Plouf donc, coucou la grenouille, et là, l'Humanité, pleine et entière (ou presque, manque quelqu'un tout de même) s'extrait des eaux vaseuses, véritable icône - voir la contre-plongée insistante sur la demoiselle (dame ?) pour le comprendre - renaissante au débardeur impeccable (ce n'est pas comme si il a dû traverser divers incendies, faire face à des pluies de débris et plonger dans un étang vaseux pour en arriver là) avec cette lumière éblouissante en sus, rare moment ou ENFIN le réalisateur a compris que la caméra doit exprimer quelque chose, dommage que cela arrive à ce moment pour une chose aussi vaseuse...
De script, il y a, bien sûr. Tous les films, même les films bêtes et méchants en ont un, ils se distinguent juste par leur portée. Ici, il ne s'agit que d'un canevas de poncifs du survival (d'un point hostile, j'arrive sur un autre point paisible avant la tempête, qui arrive, vite, vite, hop, je m'en sors de justesse, tout est détruit, j'arrive sur un autre point paisible, etc) avec des scènes mal intégrées et forcées. Le paratexte, ce qui distingue par exemple 2001, L'Odyssée de l'espace et en mieux de cette tranche d'hamburger, est surligné voire douteux au sens où on ne sait, finalement, pas trop où le réalisateur veut en venir. Est-ce la naissance de l'humanité (position foetale, insémination par le missile, passage des différents stades de l'évolution - elle respire sous l'eau, nage, rampe et se lève*****...) ou la "simple" renaissance d'un individu, sujet un peu nombriliste certes ?

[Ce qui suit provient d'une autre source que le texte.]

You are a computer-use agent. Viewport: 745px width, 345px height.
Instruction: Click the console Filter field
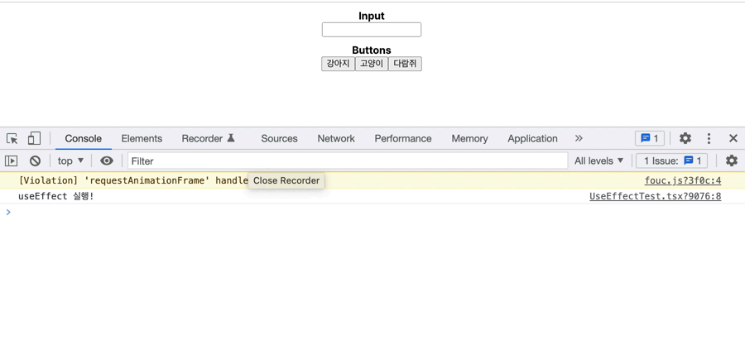(348, 161)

Du coup, je comprends que certaines personnes aient préféré parler du sandwich mangé à midi ou des collègues croisés à l'occasion, car, voyez-vous, il faut bien parler de quelque chose à partir du moment que l'on s'engage à écrire une critique sur des réseaux sociaux, et comme l'absence de profondeur du film n'aide pas...
La technique quand à elle, effectivement, c'est juste superbe. Les lumières sont belles (un peu fades en intérieur, mais rien de bien méchant), la caméra est légère, mais totalement superficielle.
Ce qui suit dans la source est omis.